Exercise directions
Name each vegetable that, according to the passage below, Rachel got into the garden.

Excerpted passage

(begin)

As spring came on we helped our friend Xander put his boat on the grid. Kiki had the chance to help paint the hull, working very carefully to make sure each spot on the keel was covered. Quinn’s sisters began teaching her the fine art of searching tidepools, appearing like a wee red gnome trolling the seaweed. The girls continued their work on our yellow cedar post-and-rail fence, using wood we harvested with the skiff. Haley knocking out the mortises with a Japanese chisel, Kiki firing up the circ saw (with help, Donna). Nodding politely when the neighbors walked by, the old joke of “When are the cattle coming in?” really not so funny considering that we could, according to town rules, have goats and one cow.
In the meantime Rachel really got after it in the garden, building planters, getting in artichokes and kale and beets and Brussel sprouts. An astonishing amount of stuff actually grows here in the rainforest, so much as you get enough sand from Indian River to allow water to drain.

(end)

Data shown
(begin)

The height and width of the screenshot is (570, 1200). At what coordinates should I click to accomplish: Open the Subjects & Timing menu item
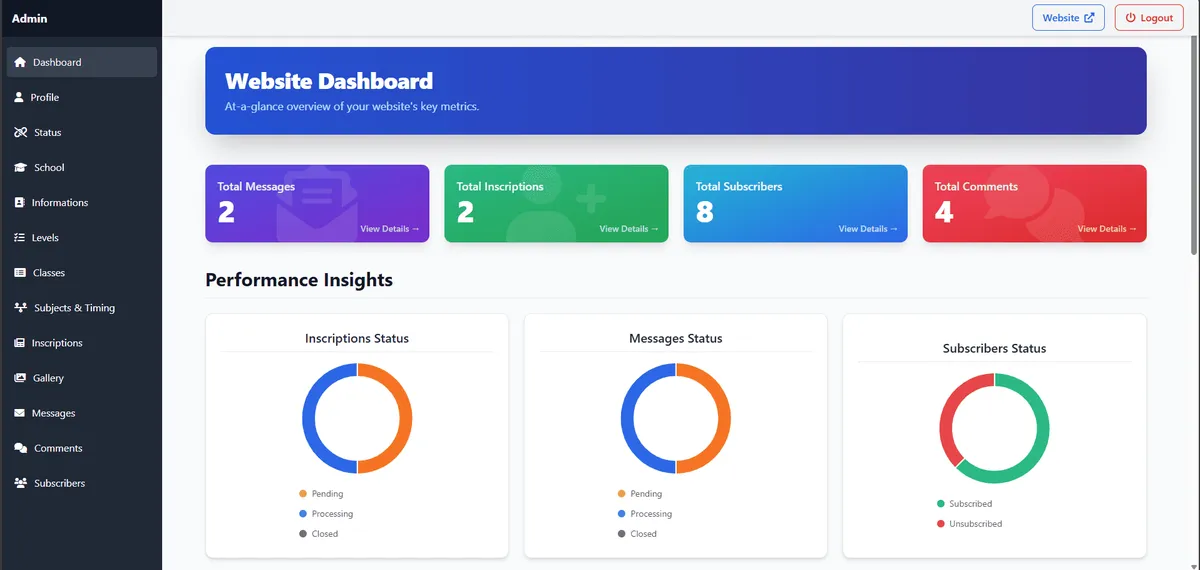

(end)

Exercise result
artichokes, kale, beets, Brussel sprouts